In the data below, find the line containing "This screenshot has width=408, height=1568."; transcribe it and each line after it exactly, through the last, skipping pictures.
Supplied data START
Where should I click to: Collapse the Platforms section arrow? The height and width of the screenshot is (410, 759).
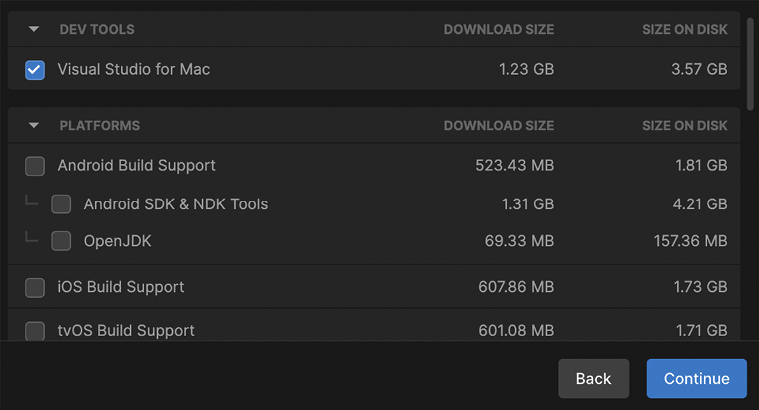[34, 125]
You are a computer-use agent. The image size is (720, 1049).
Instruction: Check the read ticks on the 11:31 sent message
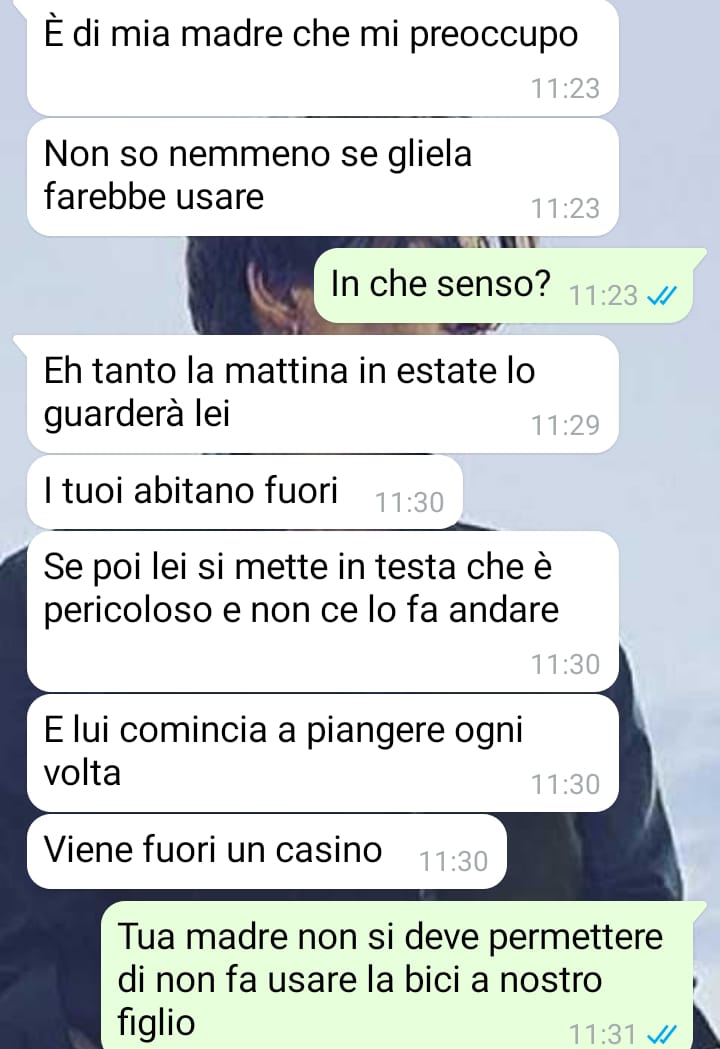click(x=662, y=1034)
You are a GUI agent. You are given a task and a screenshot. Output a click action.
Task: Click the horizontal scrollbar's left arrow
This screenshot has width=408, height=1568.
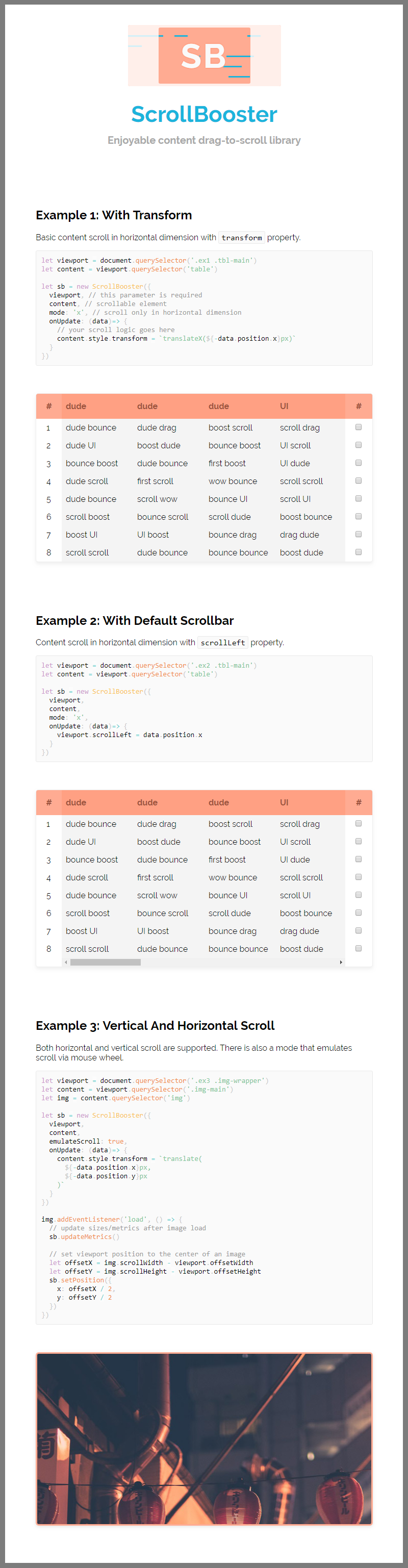point(66,962)
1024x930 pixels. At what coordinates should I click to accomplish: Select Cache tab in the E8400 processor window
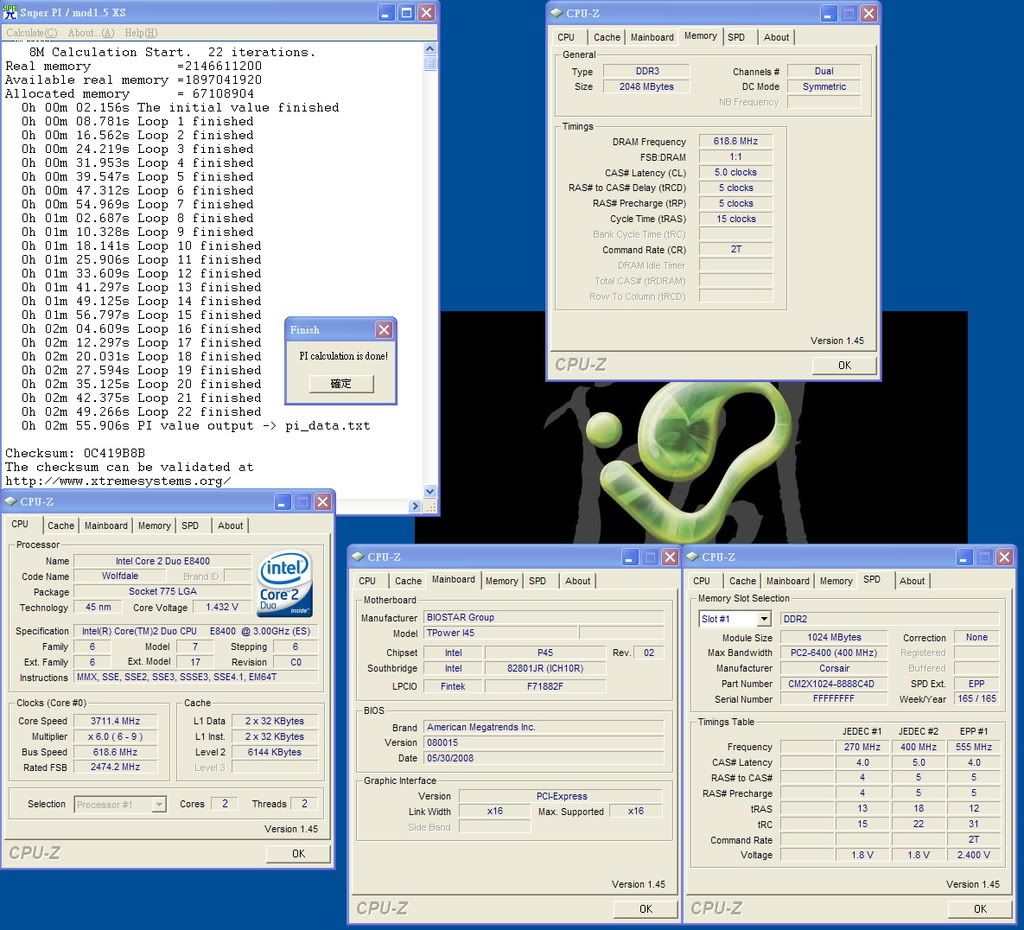(60, 525)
Supplied data END
Solved exercise >>
This screenshot has width=408, height=1568.
point(66,962)
1024x930 pixels. At what coordinates should I click to accomplish: Select Cache tab in the E8400 processor window
(60, 525)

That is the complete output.